• [GIVEN RECORDS]
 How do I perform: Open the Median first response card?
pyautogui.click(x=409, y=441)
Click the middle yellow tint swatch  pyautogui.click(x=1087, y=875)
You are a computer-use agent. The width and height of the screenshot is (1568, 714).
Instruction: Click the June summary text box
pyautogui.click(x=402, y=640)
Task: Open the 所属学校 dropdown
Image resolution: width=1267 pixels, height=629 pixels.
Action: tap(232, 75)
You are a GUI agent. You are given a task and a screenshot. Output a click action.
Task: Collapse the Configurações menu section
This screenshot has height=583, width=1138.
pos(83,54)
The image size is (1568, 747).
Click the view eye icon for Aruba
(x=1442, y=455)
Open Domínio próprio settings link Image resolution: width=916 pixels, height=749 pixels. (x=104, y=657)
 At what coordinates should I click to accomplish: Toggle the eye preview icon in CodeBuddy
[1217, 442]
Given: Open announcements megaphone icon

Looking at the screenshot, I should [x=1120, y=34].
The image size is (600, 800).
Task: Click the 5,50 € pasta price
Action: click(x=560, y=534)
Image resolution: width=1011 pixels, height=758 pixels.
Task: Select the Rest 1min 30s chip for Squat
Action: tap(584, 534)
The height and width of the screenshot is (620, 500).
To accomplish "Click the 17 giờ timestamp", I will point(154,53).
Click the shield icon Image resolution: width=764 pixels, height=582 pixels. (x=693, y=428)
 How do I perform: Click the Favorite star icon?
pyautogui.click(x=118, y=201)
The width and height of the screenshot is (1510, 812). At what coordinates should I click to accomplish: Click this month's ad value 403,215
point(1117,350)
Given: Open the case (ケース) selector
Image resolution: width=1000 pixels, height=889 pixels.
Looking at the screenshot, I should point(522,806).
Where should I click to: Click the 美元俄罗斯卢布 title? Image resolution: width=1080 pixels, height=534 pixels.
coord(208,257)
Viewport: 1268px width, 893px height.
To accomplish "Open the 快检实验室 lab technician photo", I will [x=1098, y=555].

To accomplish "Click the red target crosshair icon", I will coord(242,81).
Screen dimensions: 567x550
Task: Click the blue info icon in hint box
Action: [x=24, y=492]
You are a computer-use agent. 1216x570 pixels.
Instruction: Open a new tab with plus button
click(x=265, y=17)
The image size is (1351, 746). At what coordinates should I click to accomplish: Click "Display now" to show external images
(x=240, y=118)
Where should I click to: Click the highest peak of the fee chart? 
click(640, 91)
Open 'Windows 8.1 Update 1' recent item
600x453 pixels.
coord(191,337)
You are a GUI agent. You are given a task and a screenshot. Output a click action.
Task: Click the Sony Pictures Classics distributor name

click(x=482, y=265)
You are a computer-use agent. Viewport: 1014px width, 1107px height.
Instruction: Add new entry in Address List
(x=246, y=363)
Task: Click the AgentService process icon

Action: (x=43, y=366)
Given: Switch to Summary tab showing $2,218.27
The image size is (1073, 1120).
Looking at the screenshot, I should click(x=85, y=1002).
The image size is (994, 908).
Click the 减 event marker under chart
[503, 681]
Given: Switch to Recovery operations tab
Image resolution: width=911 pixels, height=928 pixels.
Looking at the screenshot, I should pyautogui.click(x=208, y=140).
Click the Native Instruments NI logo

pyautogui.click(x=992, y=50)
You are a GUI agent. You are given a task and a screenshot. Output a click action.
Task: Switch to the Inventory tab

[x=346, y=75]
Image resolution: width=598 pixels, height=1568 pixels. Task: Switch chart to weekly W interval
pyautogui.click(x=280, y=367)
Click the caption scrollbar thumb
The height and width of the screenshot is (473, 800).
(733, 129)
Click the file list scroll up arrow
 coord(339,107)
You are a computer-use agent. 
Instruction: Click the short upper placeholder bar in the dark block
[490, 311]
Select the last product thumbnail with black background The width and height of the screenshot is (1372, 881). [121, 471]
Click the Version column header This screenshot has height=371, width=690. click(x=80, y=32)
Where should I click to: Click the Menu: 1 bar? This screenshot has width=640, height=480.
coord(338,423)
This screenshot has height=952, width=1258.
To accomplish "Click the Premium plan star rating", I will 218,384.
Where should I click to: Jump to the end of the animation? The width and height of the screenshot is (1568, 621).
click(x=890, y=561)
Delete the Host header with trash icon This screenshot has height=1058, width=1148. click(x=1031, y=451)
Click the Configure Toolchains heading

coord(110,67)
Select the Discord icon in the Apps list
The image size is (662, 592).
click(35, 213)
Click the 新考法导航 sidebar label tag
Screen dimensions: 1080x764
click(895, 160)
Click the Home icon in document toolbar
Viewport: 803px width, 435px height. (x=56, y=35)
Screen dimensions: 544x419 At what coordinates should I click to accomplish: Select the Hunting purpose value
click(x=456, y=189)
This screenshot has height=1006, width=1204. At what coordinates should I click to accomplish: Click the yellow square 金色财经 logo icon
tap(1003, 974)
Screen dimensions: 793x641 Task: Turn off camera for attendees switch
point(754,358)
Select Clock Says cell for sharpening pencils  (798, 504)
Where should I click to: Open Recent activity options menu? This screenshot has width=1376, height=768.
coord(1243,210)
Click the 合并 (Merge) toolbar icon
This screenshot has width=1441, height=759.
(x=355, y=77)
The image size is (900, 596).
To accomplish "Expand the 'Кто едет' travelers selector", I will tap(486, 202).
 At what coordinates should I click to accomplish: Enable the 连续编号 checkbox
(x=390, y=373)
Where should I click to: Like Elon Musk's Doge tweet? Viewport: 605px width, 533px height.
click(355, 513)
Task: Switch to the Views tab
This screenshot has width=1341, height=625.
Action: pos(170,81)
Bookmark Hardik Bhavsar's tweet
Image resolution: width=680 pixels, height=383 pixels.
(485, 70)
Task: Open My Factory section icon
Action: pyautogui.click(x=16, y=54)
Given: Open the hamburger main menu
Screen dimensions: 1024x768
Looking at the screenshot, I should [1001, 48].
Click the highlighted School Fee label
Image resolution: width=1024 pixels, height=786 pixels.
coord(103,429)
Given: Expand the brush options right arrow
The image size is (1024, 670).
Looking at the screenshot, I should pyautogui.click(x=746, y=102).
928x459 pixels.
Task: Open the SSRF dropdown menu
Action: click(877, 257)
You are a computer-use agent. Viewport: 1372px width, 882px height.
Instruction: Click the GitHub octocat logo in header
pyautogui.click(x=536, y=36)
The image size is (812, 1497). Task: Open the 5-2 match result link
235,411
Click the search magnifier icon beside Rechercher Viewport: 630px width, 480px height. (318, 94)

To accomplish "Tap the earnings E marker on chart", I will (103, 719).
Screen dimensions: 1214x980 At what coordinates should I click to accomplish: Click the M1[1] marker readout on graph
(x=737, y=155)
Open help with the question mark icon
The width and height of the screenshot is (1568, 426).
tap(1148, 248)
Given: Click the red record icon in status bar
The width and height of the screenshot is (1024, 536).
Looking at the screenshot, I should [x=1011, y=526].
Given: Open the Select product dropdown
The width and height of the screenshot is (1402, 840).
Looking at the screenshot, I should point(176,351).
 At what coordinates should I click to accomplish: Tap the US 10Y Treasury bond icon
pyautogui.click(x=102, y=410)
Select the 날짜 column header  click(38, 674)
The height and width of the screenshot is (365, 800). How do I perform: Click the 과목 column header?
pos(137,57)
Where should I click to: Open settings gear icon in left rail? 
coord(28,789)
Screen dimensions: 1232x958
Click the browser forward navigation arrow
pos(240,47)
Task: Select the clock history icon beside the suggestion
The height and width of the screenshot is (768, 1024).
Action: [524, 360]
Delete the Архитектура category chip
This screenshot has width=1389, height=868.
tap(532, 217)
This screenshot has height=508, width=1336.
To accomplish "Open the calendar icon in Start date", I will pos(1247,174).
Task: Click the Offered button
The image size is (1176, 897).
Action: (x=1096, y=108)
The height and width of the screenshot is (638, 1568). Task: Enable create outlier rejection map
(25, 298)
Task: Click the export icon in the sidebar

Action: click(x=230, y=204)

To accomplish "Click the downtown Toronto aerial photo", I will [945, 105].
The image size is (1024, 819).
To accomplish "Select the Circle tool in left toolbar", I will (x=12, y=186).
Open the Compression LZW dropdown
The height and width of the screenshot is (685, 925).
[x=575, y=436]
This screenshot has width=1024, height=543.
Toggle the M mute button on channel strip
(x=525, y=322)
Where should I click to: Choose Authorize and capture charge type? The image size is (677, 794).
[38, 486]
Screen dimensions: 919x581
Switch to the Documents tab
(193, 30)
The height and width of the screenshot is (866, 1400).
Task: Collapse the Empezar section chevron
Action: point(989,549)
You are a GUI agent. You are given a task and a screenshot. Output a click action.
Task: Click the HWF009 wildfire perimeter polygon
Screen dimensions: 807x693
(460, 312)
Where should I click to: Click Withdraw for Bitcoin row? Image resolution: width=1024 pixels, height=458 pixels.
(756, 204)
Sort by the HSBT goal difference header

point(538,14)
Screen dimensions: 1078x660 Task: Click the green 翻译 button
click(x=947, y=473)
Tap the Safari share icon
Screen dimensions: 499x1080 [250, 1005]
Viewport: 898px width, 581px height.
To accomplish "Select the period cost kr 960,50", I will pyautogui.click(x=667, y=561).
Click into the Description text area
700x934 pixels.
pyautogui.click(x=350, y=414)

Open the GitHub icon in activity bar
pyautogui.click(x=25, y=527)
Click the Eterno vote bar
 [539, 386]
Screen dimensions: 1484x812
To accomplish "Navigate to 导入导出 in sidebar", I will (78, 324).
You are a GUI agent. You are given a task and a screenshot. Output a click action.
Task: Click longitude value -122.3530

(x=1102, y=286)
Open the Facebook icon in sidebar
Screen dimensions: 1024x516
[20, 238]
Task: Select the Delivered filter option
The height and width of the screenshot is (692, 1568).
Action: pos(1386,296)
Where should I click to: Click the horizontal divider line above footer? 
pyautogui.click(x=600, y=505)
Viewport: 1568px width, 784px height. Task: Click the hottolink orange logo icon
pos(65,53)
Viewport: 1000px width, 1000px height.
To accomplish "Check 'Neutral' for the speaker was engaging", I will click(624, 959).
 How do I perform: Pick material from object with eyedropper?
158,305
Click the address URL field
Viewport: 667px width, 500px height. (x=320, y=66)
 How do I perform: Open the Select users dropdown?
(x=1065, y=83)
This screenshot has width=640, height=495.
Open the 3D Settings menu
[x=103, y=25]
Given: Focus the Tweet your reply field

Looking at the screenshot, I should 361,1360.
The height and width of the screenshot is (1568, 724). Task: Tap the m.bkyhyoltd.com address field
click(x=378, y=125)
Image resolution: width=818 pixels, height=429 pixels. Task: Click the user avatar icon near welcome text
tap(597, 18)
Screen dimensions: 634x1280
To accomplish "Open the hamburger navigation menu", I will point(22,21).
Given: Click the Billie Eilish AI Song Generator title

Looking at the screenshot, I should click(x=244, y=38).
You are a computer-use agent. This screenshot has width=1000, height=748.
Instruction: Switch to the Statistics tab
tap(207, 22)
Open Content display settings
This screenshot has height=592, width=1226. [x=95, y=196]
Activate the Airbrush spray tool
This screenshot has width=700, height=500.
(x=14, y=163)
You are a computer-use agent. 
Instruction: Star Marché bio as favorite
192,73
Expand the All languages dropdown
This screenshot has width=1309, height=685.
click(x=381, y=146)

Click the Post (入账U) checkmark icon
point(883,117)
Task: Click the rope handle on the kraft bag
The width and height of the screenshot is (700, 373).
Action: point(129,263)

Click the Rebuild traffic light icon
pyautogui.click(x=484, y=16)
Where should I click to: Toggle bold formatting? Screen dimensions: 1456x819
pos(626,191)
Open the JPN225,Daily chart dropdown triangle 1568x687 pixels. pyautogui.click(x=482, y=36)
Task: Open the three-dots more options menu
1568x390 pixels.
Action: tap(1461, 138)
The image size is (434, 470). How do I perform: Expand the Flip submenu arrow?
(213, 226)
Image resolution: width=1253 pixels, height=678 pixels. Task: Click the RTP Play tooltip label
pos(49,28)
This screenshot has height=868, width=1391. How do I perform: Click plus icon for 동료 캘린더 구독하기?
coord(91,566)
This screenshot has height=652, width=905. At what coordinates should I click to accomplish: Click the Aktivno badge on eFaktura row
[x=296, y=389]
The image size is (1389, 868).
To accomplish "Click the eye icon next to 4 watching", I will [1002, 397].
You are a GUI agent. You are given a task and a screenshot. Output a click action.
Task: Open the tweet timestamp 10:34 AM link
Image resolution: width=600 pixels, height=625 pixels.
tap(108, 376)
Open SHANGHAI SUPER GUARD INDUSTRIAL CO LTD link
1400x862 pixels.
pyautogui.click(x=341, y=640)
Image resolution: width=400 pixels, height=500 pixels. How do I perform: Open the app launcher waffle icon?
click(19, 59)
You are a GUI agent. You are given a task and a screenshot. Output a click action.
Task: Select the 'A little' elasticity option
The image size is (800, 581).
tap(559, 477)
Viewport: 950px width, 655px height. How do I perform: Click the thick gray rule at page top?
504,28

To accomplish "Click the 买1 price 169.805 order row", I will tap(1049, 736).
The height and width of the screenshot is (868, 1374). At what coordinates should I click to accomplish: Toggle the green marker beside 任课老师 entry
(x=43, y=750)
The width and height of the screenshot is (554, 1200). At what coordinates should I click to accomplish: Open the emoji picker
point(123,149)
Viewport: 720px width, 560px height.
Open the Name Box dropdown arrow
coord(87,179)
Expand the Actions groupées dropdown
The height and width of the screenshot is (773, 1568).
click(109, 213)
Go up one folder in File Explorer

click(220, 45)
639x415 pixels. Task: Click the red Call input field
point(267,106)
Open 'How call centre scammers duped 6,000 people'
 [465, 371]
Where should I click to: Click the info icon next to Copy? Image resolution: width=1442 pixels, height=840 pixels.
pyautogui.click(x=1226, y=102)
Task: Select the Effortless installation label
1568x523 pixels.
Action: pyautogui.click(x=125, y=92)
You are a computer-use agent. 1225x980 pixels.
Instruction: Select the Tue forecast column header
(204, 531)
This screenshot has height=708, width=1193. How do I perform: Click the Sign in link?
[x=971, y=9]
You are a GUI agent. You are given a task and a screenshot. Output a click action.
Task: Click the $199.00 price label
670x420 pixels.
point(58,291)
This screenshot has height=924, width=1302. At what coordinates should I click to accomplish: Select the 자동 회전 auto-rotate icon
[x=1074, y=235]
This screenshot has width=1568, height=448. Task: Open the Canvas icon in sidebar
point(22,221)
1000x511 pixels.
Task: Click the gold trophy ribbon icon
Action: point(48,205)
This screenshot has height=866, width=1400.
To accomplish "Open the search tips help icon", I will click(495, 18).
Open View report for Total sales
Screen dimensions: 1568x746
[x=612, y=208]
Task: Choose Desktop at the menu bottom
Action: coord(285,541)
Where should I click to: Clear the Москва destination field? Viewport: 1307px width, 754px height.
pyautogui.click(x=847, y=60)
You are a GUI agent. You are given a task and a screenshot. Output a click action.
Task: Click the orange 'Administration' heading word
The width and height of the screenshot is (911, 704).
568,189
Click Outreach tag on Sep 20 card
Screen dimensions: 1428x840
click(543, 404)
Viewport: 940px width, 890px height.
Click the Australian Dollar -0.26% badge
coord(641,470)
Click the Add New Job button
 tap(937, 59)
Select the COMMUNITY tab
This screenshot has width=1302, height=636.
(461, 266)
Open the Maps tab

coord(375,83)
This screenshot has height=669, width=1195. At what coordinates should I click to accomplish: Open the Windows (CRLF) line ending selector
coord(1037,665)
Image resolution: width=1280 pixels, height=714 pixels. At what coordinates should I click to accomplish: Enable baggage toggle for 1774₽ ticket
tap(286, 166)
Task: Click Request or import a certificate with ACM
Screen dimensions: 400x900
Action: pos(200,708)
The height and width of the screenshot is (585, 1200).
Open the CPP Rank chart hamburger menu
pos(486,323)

• [WHAT YOU ARE ASKED TO DO]
Return each line among the entries that holds the word "product".

• [OUTPUT FOR THIS TASK]
Select the last product thumbnail with black background The width and height of the screenshot is (1372, 881). [121, 471]
Given: Open the Select product dropdown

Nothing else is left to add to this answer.